Turn Left is this season's "Doctor-Lite" episode (filmed alongside the previous "Companion-Lite" episode for convenience, presumably), in which Donna relives an alternative life, a life that would have played out if she'd taken a different path and never met the Doctor, depicted in this case by a literal cross-roads situation. Turn left or turn right? How big a difference can one tiny decision really make?

[Picture: Left or right? The right leads to a fascist dystopia. Subtle.]

[Picture: The Doctor's death happens too quickly for him to regenerate.]

As it happens, quite a big difference. Without Donna to save the Doctor's life during the encounter with the Racnoss, he is no longer alive to protect Earth from all the other invading aliens. The episode is like a big recap of events, just with a different perspective on things. Without the Doctor, we learn that Martha, Sarah Jane Smith and her group of kids are killed protecting the hospital from the Judoon attack, the Torchwood Cardiff team is killed stopping the Sontarans from choking the Earth, and all of London is obliterated when the Titanic crashes into it.

[Picture: Donna and her family witness the destruction of London from afar.]

We see all of this from Donna's perspective, as her and her family are swept up in events and end up as refugees as Britain descends into fascism. There are some touching moments as they spend time with their temporary housemates, and sadness as said housemates are carted off to a "labour camp" with other immigrants, their resilient spirits finally crushed. It shows how messed up the world has become that we could descend to such a level, but it's scarily believable, and it drives home just how important the Doctor is to the world, and by extension, how important Donna is to saving the entire universe.

[Picture: Mr. Colasanto and his family are whisked off in a truck.]
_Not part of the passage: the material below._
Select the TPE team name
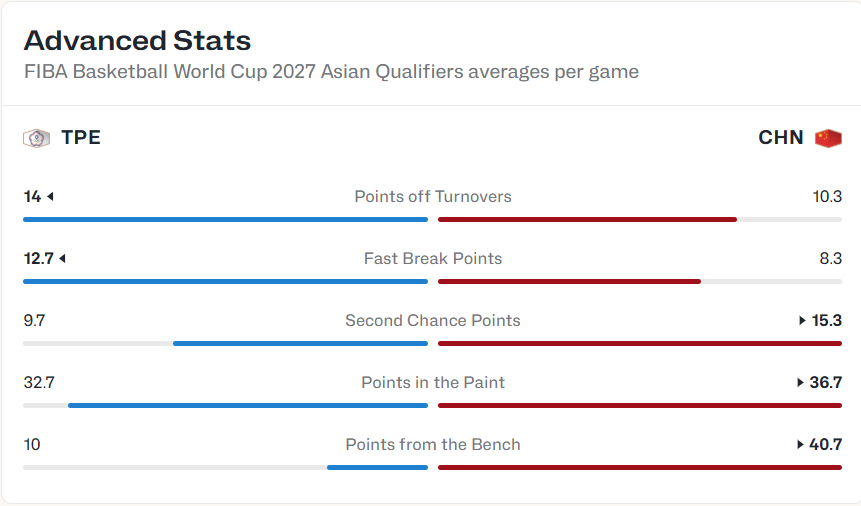This screenshot has width=861, height=506. [81, 138]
The reappearance of Rose is disappointing because it takes the focus away from Donna's character, and this is supposed to be Donna's story, not Rose's. Moreover, Rose has had her chance, she's reached the end of her character's arc, and that should be it. The wall between dimensions should be locked shut, rather than have Rose repeatedly cross over like it's no bother at all. I don't entirely understand how she's able to exist in Donna's altered timeline, or how she knows what's going to happen to her in the future. I know more will be explained in the final two parts, and there needed to be some external influence to guide Donna's actions, which is fair enough, but I feel it dilutes this episode with unnecessary mystery. And why "bad wolf" again? It was a meaningless phrase then and it's a meaningless phrase now.

[Picture: Rose and Donna stare at the night sky.]

There have been hints about Donna's ultimate fate sprinkled throughout this season, and in the Pompeii episode, the psychic was able to sense the alien beetle on her back (even though it wasn't there in that timeline). I thought the presence of the beetle was fantastic; there's something very creepy about not being able to see something attached to your back, particularly combined with the clickety-clack of insect noises. It reminded me of the giant spiders from Jon Pertwee's final serial, 'Planet of the Spiders', and the Star Trek TNG episode, 'Phantasms', which featured small invisible insects feeding off the crew, invisible except under certain light. But, generally, big insects on your back are just creepy, man.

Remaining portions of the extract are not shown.